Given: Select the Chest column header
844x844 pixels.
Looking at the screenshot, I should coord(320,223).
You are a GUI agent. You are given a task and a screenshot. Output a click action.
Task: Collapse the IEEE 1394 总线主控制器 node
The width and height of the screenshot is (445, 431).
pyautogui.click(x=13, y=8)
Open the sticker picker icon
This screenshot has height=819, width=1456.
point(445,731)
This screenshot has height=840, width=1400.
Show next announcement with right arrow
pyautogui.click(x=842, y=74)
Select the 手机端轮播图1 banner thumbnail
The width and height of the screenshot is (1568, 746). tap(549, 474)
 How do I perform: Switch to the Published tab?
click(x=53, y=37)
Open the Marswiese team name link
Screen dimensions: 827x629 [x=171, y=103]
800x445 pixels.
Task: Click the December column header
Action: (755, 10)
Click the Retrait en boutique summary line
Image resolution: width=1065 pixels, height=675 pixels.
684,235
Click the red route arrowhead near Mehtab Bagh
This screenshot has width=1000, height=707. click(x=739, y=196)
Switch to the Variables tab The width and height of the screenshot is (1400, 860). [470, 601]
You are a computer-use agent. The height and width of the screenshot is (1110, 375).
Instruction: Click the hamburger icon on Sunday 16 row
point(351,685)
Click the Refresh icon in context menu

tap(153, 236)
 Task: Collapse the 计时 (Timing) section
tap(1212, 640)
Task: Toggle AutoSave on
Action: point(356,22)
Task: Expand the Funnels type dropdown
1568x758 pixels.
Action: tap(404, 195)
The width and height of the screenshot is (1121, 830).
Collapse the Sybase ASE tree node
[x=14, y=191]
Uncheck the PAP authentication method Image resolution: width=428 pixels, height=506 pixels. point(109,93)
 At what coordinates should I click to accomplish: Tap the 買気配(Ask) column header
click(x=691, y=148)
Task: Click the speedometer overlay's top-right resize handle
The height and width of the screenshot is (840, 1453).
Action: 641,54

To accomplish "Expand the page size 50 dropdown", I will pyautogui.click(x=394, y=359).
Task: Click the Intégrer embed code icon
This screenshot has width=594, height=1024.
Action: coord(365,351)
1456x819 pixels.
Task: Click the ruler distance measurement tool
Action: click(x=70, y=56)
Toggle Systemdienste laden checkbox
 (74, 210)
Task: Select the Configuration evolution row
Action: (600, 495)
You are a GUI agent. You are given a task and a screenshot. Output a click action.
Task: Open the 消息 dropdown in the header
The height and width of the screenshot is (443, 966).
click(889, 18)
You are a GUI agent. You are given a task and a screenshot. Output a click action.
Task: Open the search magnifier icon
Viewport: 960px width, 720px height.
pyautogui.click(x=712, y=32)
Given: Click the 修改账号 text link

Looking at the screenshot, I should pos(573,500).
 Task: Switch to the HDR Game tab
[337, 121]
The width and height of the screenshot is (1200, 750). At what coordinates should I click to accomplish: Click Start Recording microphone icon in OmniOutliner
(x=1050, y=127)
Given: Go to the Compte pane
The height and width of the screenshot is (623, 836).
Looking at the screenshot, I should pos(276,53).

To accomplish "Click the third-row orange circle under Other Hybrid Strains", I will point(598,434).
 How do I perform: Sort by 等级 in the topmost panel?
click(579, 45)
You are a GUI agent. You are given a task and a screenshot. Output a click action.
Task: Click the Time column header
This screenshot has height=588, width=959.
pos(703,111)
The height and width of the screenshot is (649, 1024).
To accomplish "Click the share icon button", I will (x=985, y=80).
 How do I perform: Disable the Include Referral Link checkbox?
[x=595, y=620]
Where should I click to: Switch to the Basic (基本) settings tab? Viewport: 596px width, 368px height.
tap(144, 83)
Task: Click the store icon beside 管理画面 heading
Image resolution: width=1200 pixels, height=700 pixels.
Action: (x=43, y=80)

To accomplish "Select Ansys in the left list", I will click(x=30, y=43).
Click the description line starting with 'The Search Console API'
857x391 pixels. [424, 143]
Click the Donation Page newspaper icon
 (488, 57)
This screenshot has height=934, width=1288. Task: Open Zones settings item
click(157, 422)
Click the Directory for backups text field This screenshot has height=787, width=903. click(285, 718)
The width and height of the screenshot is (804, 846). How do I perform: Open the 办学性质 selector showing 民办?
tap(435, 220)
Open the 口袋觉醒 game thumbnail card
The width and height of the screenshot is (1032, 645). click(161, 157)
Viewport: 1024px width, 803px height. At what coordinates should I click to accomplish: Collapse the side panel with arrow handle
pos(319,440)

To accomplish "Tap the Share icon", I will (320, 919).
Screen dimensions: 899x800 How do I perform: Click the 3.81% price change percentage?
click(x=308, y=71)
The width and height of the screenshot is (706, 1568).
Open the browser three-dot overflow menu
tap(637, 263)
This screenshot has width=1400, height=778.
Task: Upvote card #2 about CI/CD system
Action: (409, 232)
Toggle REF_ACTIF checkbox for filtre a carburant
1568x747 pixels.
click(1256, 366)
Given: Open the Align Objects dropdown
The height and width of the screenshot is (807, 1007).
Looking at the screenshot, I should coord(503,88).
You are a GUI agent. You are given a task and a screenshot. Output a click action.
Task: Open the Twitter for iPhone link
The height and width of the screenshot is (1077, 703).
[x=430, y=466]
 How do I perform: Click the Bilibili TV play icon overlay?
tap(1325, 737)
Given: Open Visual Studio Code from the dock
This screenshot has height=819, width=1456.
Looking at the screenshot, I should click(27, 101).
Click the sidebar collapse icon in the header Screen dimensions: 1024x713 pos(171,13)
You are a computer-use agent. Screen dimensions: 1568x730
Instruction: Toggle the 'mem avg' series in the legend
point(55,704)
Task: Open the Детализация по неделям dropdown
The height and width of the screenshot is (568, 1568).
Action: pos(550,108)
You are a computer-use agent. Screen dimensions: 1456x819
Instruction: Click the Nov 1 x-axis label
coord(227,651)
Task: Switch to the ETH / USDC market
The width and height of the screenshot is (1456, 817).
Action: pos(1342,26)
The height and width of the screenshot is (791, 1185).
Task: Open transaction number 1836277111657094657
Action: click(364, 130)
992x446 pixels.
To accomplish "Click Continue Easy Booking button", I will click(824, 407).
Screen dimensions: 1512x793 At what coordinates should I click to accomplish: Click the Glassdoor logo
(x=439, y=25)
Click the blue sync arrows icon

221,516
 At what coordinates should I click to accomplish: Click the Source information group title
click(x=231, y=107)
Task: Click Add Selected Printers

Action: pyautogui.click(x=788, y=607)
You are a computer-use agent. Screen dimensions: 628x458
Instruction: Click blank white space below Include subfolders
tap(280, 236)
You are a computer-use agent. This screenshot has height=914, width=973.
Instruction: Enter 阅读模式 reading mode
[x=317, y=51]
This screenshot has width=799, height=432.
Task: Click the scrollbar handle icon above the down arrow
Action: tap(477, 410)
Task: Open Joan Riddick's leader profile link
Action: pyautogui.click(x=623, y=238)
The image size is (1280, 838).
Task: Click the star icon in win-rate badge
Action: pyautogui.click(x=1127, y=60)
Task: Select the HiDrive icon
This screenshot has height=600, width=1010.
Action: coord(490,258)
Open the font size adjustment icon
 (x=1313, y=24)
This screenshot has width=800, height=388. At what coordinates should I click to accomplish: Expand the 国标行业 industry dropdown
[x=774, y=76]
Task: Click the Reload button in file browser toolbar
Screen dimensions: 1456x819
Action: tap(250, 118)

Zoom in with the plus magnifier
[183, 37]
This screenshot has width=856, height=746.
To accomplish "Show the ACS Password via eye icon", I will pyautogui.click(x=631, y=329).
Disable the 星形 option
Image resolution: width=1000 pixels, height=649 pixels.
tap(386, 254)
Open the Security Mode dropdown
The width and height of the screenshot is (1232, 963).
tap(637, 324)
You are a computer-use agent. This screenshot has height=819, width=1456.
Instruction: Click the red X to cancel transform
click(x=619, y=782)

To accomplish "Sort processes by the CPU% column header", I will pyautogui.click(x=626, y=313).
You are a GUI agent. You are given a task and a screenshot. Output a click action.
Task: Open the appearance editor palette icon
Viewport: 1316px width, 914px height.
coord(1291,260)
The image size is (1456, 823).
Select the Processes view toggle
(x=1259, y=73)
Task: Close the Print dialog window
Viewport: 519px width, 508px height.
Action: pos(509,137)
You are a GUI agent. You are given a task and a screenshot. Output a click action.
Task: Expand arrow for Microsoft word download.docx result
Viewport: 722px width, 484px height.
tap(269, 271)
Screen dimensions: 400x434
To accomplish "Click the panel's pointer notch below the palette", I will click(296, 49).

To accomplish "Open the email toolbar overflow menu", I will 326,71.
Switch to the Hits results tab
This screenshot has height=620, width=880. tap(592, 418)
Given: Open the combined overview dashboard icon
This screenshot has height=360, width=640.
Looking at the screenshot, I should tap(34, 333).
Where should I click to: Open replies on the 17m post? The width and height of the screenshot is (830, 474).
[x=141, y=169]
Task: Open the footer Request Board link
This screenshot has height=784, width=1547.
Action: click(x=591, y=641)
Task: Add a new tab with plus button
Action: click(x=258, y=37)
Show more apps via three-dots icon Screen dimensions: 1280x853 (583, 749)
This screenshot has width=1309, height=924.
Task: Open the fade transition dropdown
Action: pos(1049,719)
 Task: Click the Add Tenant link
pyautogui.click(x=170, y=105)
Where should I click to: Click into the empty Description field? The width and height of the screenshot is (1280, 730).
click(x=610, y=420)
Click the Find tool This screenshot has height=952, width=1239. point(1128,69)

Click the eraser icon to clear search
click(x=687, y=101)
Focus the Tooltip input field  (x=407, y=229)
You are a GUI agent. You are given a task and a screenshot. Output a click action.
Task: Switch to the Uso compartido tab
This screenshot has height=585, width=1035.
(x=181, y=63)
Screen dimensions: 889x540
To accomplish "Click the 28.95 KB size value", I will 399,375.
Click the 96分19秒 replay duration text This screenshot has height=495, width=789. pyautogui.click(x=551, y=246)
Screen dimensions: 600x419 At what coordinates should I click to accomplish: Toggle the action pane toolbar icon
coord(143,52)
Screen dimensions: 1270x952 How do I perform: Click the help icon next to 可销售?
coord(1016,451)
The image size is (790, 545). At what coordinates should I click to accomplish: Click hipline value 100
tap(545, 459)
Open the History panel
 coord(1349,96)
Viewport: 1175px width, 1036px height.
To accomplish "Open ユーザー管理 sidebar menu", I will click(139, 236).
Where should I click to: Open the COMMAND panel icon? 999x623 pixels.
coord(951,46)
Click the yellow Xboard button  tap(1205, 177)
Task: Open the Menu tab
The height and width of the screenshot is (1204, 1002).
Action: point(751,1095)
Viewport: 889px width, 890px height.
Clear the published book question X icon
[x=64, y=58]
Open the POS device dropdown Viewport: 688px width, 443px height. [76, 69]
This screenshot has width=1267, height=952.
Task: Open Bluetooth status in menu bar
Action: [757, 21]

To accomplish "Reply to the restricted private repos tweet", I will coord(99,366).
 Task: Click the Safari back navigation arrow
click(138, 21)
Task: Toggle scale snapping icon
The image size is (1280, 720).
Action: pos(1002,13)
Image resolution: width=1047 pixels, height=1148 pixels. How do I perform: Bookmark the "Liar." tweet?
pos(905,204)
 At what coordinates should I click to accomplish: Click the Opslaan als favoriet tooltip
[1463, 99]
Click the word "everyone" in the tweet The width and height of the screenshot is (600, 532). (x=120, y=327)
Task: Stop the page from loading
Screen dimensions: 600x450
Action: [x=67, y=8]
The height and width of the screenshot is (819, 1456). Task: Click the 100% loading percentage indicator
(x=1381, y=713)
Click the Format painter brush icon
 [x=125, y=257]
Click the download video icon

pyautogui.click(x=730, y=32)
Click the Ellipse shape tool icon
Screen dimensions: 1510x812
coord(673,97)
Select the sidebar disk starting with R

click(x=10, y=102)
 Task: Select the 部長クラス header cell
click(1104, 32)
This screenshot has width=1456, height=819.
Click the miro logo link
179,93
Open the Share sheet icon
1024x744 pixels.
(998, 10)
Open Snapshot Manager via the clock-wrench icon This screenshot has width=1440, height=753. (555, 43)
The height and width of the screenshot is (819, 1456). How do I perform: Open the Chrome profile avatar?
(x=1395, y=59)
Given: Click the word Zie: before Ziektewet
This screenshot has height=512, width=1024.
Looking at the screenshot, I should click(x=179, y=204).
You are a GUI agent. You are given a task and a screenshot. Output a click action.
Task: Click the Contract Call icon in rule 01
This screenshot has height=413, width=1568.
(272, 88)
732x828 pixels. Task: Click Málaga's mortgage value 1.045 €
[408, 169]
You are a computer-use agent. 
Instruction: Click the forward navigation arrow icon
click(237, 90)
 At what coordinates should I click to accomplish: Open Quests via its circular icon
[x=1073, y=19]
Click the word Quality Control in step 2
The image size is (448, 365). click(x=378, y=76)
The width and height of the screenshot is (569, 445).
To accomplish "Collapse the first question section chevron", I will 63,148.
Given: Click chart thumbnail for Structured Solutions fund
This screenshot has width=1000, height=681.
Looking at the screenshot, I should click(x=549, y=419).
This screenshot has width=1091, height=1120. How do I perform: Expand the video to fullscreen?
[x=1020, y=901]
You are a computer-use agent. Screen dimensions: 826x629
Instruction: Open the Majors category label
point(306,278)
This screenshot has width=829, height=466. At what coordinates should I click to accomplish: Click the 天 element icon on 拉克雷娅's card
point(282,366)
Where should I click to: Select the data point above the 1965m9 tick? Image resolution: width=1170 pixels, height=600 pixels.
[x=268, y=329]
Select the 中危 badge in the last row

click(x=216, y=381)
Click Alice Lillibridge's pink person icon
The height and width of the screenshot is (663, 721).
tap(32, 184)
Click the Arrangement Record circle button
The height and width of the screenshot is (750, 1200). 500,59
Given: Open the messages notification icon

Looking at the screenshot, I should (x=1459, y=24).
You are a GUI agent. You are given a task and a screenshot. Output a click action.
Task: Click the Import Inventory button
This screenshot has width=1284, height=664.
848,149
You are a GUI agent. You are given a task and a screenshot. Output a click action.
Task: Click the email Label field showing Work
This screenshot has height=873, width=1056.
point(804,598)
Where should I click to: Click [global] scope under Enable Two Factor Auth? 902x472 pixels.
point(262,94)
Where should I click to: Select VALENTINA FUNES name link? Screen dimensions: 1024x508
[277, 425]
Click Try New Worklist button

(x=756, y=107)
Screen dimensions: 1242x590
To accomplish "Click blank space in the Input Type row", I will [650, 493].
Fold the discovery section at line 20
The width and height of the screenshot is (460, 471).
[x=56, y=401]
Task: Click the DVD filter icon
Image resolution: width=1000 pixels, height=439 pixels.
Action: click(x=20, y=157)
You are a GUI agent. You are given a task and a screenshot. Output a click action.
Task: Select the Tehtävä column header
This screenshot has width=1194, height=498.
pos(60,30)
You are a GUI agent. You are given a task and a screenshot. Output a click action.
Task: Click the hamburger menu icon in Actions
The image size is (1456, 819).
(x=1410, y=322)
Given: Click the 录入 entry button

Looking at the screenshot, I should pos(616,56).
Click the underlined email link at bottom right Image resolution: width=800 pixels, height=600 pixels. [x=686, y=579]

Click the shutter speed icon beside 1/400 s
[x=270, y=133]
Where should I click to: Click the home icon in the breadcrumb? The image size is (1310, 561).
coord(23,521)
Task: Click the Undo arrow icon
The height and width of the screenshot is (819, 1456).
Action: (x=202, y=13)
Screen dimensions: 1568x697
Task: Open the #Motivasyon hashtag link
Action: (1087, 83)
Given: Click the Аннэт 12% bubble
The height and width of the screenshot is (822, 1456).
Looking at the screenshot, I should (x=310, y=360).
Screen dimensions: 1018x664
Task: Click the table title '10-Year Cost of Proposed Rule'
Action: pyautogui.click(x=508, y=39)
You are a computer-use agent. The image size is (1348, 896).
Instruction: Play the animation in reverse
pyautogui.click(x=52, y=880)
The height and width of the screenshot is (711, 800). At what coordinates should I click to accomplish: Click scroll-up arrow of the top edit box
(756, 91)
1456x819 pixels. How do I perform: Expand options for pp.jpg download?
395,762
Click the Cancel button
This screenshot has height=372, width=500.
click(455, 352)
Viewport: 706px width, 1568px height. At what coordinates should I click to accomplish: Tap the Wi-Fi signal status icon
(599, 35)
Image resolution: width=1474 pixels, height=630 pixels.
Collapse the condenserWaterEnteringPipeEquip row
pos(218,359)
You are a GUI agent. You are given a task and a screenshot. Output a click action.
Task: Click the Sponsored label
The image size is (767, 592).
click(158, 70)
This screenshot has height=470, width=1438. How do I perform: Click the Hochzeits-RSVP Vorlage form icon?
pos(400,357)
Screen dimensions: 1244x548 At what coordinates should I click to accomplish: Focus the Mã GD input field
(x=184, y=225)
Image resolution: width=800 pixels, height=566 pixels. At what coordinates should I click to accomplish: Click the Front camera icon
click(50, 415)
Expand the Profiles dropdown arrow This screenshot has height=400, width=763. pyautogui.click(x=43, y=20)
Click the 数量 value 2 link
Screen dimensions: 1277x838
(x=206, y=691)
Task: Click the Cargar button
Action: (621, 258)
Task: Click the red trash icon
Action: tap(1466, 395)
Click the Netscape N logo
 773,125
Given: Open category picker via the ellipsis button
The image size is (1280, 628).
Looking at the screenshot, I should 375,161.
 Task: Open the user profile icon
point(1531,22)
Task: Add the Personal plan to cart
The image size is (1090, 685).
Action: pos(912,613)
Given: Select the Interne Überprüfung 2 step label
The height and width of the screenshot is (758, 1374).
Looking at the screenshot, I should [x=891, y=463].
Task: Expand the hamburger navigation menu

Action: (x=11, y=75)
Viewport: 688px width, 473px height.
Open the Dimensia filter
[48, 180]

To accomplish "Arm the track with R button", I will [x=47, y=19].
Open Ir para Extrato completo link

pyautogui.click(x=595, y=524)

• • • •

* _Request_
Gather every line in the records above that contains the word "video", copying each one in full.

* _Answer to the exercise_
Click the download video icon
This screenshot has width=1091, height=1120. How do I perform: Expand the video to fullscreen?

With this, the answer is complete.